This is a proof that does not require a calculator.
The proposition to be proved is:
[MATH](m, \ n, \ p, \ q\text { are positive integers}) \land (m > 1) \land (m \ | \ p^q - 1) \implies[/MATH]
[MATH]m \ | \ p^{nq} - 1.[/MATH]
Proof
[MATH]\text {By hypothesis, } m \ | \ p^q - 1 = p^{1 * q} - 1.[/MATH]
[MATH]\therefore \text {Proposition is true if } n = 1.[/MATH]
[MATH]\text {Furthermore, } \exists \text { integer } j_1 \text { such that } j_1 * m = p^q - 1.[/MATH]
[MATH]\therefore \text {There are one or more positive integers for which proposition is true,}[/MATH]
[MATH]\text {Let } k \text { be an arbitrary one of those positive integers.}[/MATH]
[MATH]\therefore k \text { is an integer} \ge 1 \land m \ | p^{kq} - 1.[/MATH]
[MATH]\therefore \text {By the definition of divisibility, }\\
\exists \ \text { an integer } j_k \text { such that } j_k * m = p^{kq} - 1.[/MATH][MATH]p^{(k+1)*q} - 1 = p^{(k+1)*q} - (p^{kq} - p^{kq}) - 1 \implies[/MATH]
[MATH]p^{(k+1)*q} - 1 = p^{kq}(p^q - 1) + (p^{kq} - 1) \implies[/MATH]
[MATH]p^{(k+1)*q} - 1 = p^{kq}(j_1 * m) + (j_k * m) = m * ( p^{kj} * j_1 + j_k).[/MATH]
[MATH]\text {But } p^{kj} * j_1 + j_k \text { is an integer.}[/MATH]
[MATH]\therefore \text {By the definition of divisibility, } m \ | \ p^{(k+1)q} - 1.[/MATH]
Once we have this general theorem, we can move along as follows.
[MATH]3^5 - 1 = 243 - 1 = 242 = 2 * 11^2 \implies 11 \ | \ 3^5 - 1.[/MATH]

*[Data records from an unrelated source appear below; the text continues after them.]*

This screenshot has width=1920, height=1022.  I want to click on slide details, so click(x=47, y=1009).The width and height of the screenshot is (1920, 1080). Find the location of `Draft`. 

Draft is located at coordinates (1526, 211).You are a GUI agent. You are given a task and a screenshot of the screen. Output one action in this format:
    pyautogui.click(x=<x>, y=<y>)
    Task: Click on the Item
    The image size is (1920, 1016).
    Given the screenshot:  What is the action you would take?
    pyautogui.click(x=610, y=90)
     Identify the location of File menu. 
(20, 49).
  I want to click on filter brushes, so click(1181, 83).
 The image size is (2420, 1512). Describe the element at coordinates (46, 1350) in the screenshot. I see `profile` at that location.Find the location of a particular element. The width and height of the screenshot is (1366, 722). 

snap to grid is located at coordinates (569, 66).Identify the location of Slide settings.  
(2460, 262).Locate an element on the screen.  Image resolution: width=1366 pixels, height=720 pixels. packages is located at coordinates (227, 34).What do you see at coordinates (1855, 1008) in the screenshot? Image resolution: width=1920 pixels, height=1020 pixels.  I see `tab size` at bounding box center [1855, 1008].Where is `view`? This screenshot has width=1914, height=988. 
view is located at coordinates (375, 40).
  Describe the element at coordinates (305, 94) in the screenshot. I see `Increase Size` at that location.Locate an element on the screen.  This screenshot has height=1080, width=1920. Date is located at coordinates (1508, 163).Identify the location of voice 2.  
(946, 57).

[MATH]3^6 - 1 = 729 - 1 = 728 = 2^3 * 7 * 13 \implies (7 \ | \ 3^6 - 1) \land (13 \ | \ 3^6 - 1).[/MATH]
Then our theorem says that 7, 11, and 13 are all divisors of both 3^(30) - 1 and 3^{60} - 1, blah blah blah
If I knew more math I could probably give a more elegant proof, but I think this one is pretty solid.